Some of this year's business stories were as riveting as anything that came down the catwalk. There was the Bettencourt saga, Diego Della Valle's intriguing investment in Saks Fifth Avenue, and the Hermès/LVMH tussle. Hermès executives reacted with dismay when they discovered that LVMH's Bernard Arnault had quietly amassed a 17.1 percent stake in their company. But the fallout hasn't been all bad: Salma Hayek, who is married to Arnault's business rival François-Henri Pinault, showed up at the opening of Hermès Left Bank store in a body-hugging red dress. 

Power Shopping
Online shopping is a bit like China, in the sense that people in retailing have been saying for years, "Yeah, it's gonna be huge." And now they're discovering that it's not gonna be huge, it is huge, and it's just about to eat your lunch. Net-a-Porter founder Natalie Massenet netted a cool $70 million and counting when Richemont fully acquired the site this April. Gilt keeps expanding, with a full-price menswear site up next (a direct competitor to NAP's imminent Mr Porter). And as they say in the movie biz, Google's e-commerce site, Boutiques.com, opened wide in November. 

True Grit
We continued to enjoy the billion-dollar views at the Boom Boom Room in 2010, but gritty was back, too. Don Hill's, the West Side dive rehabbed (but not much) earlier this year by nightlife impresarios Paul Sevigny and Nur Khan, opened with a major bang in September.
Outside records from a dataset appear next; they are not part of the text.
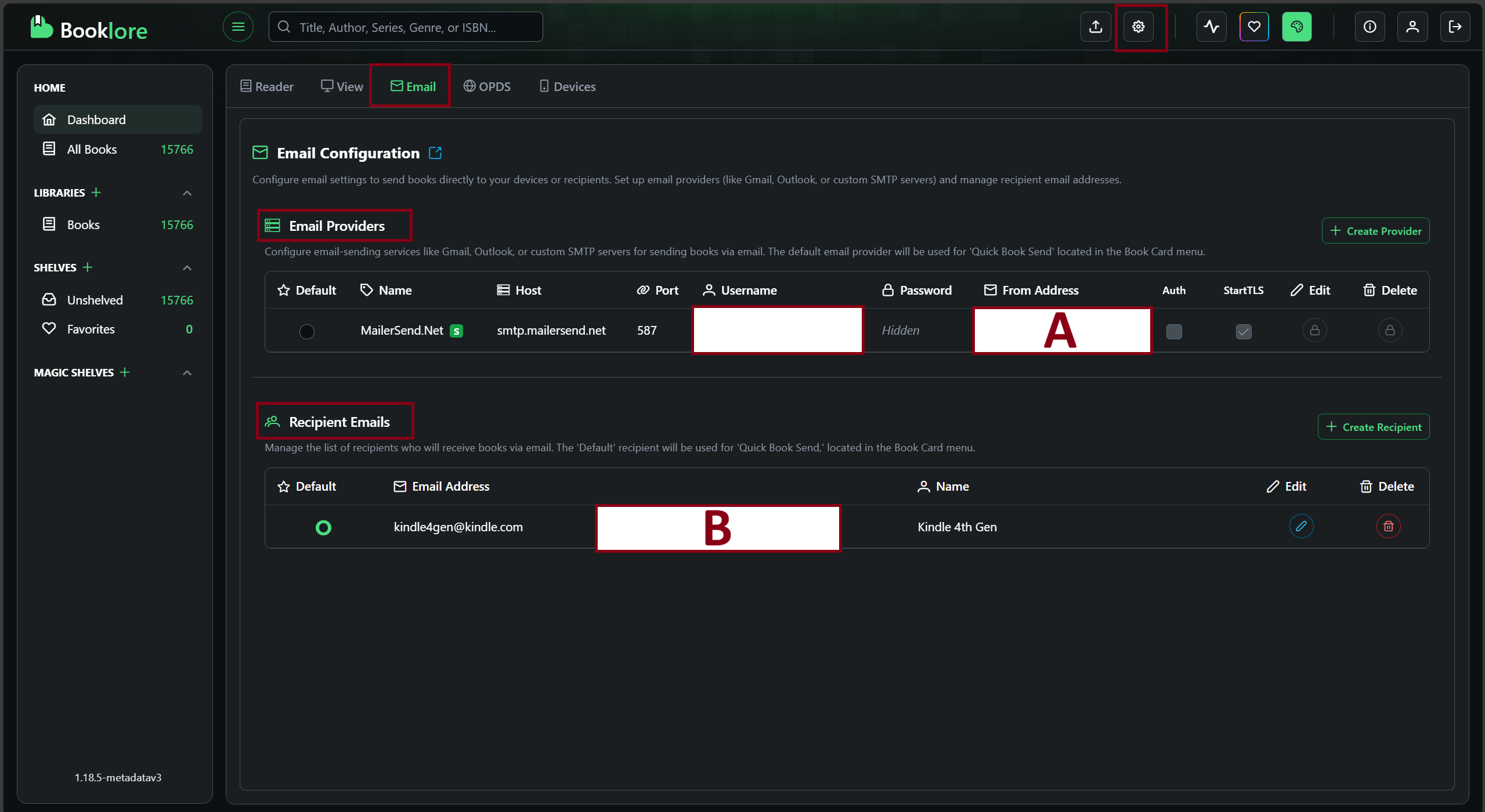Screen dimensions: 1485x812
Task: Edit the Kindle 4th Gen recipient
Action: point(1301,526)
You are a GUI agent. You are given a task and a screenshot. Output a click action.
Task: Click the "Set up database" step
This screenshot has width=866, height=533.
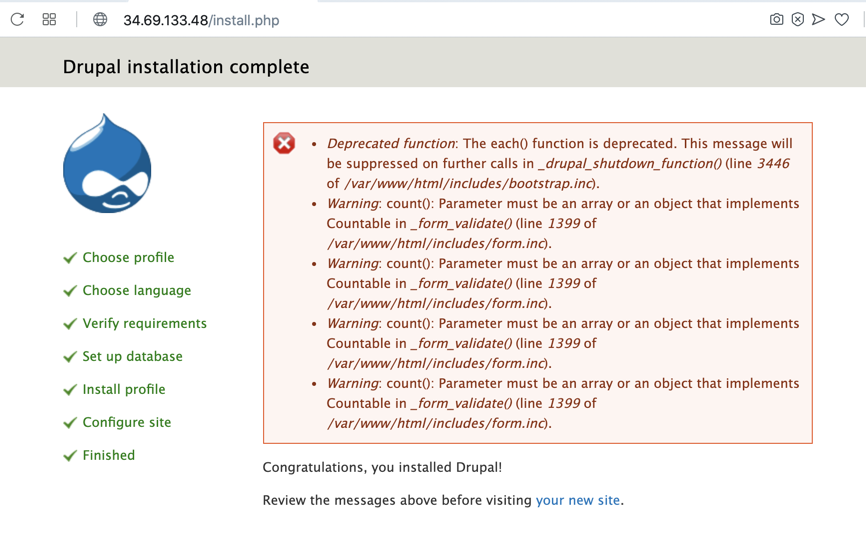coord(132,356)
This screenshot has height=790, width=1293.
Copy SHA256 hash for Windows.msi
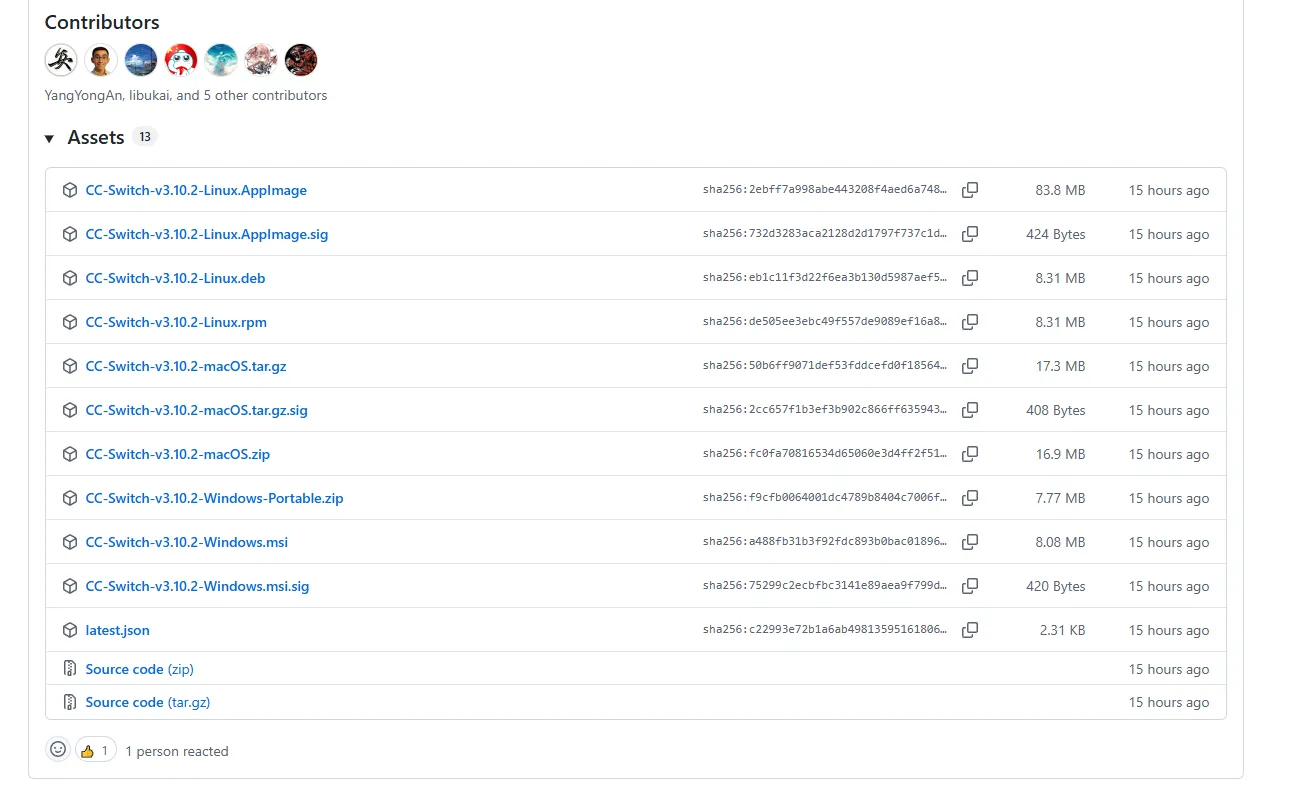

Iggy Pop christened the place when he told the crowd during his New York fashion week performance, "Just remember, fashion people, your pretty face is going to hell!" 

Alexander McQueen, RIP
His suicide in early February casts a long shadow over 2010 and beyond, and the fashion world continues to mourn the loss of one of its most innovative forces. Next May, the Costume Institute at the Metropolitan Museum of Art will stageAlexander McQueen: Savage Beauty, celebrating the vision that informed both the spectacle of his shows and his incredible craftsmanship. And we hear that some of the designer's former collaborators will be producing a very different exhibition and tribute in another city. As Style.com's Tim Blanks put it: The power of McQueen's work will never die.